When used correctly, conjunctive adverbs can help to improve the flow of your writing and make it more cohesive. But I will caution you to not go overboard with these adverbs. Overusing conjunctive adverbs can make your writing sound choppy or overly formal.

Frequently Asked Questions

Which is more formal Nevertheless or nonetheless?

Nonetheless is considered to be more formal than nevertheless, but the two words are pretty interchangeable in most cases. Nevertheless is perhaps a bit more common in spoken English, while nonetheless sounds a bit more highbrow.

When should nonetheless be used?

Nonetheless can be used in a sentence when referring to an amount or something that is measurable. For example, you might say “I only have a few cookies left, nonetheless they’ll be enough for me.”

How can I use nonetheless in a sentence?

You might say, “I don’t like Jake, nonetheless, I think you should go to the party.

Can we use Nevertheless instead of however?

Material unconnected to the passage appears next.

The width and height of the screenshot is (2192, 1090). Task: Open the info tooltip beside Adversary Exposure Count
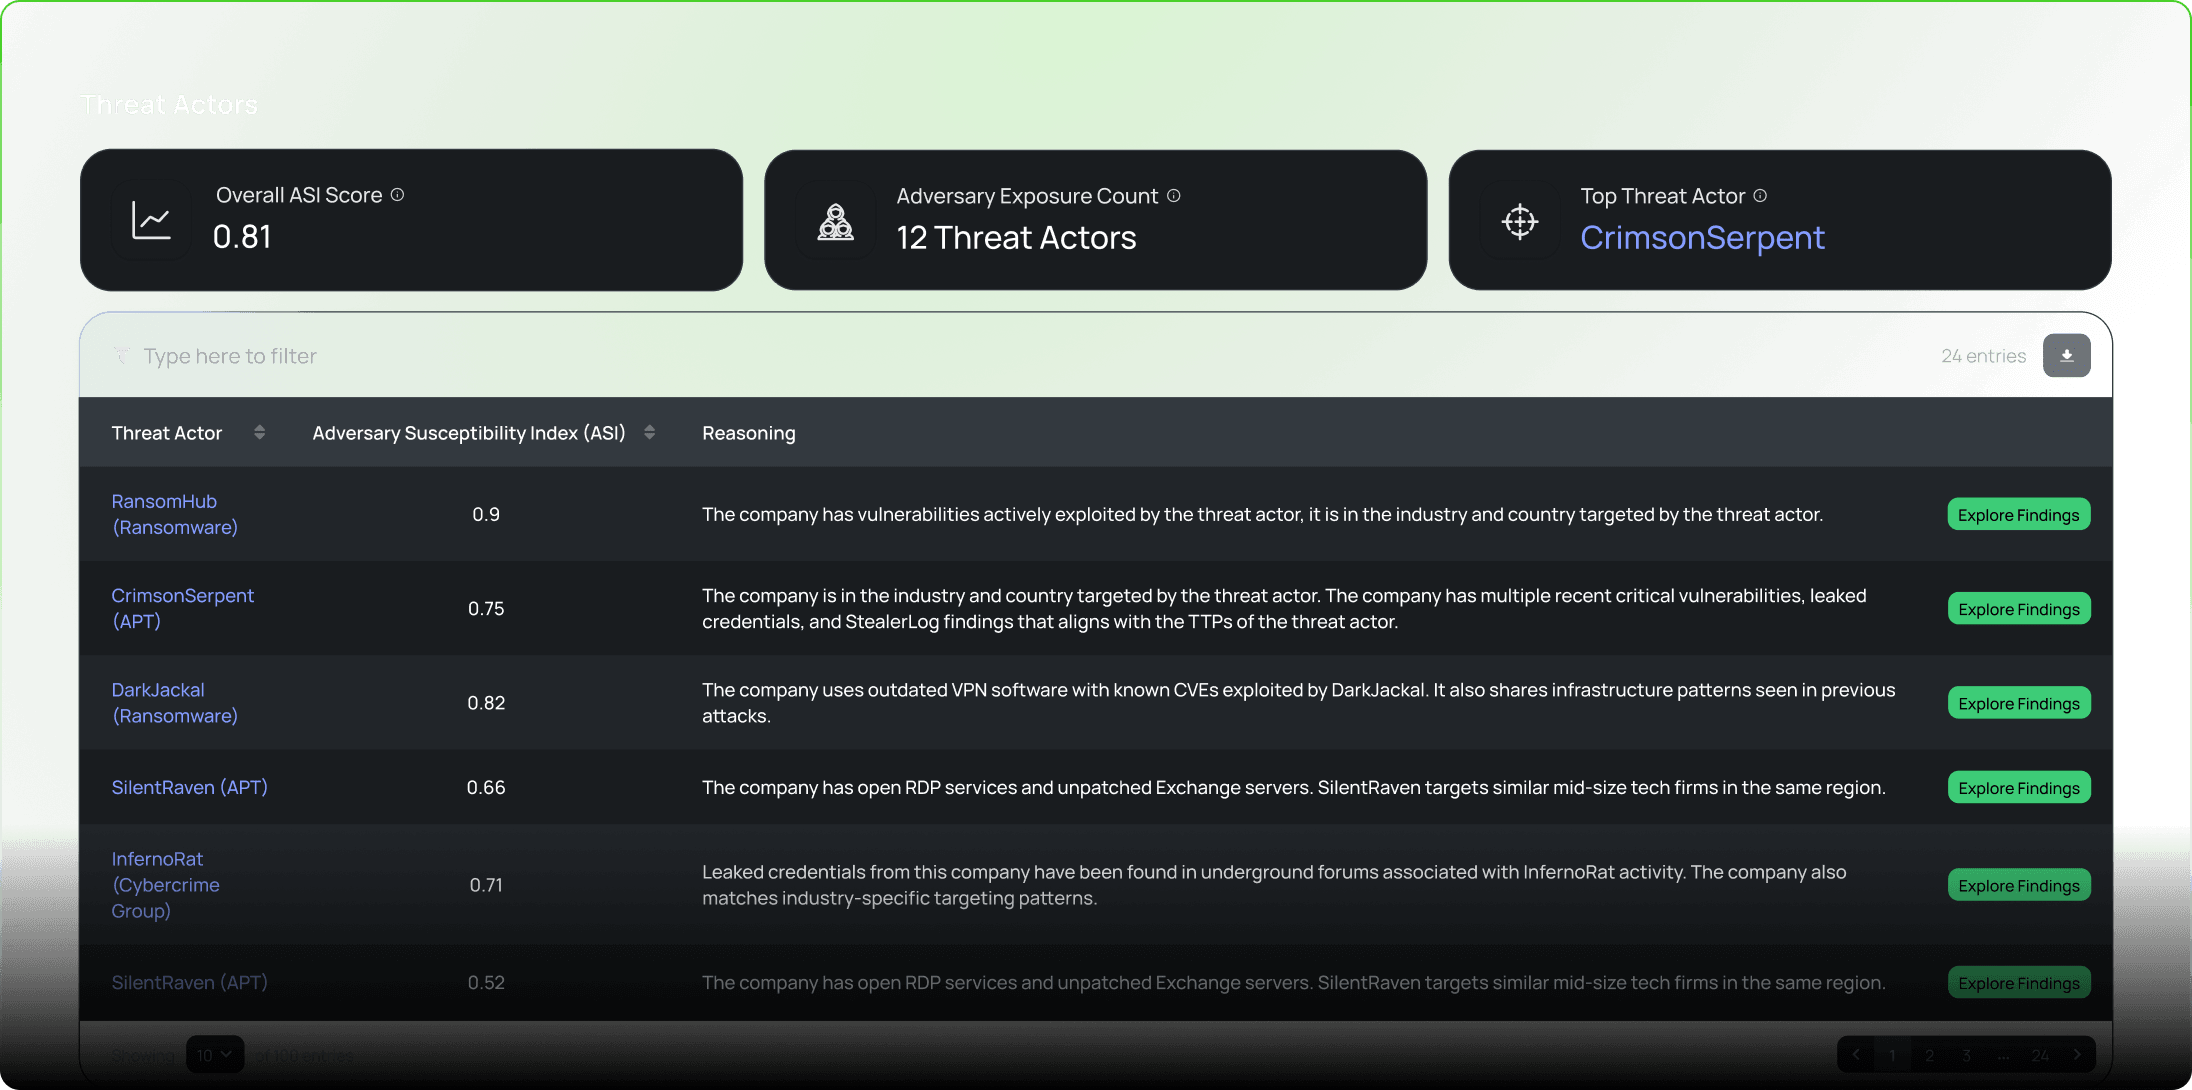point(1174,196)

Yes, nevertheless can be used as a synonym for “however”. Nevertheless is often used to introduce a clause that provides contrast to the preceding statement. It can also be used to express surprise or indignation. For example, you might say “I’m having a terrible day, nevertheless I’m here to help you” or “I didn’t realize you were such a jerk, nevertheless I’ll still help you out.”

The Bottom Line

By now, you probably know more than you ever wanted to about the difference between nonetheless vs nevertheless. Both words have the same meaning but are used in different situations. Use nonetheless to refer to a measurable amount of something. Use nevertheless to refer to something in spite of the facts & is often time-based. Use these grammar tips to improve your writing!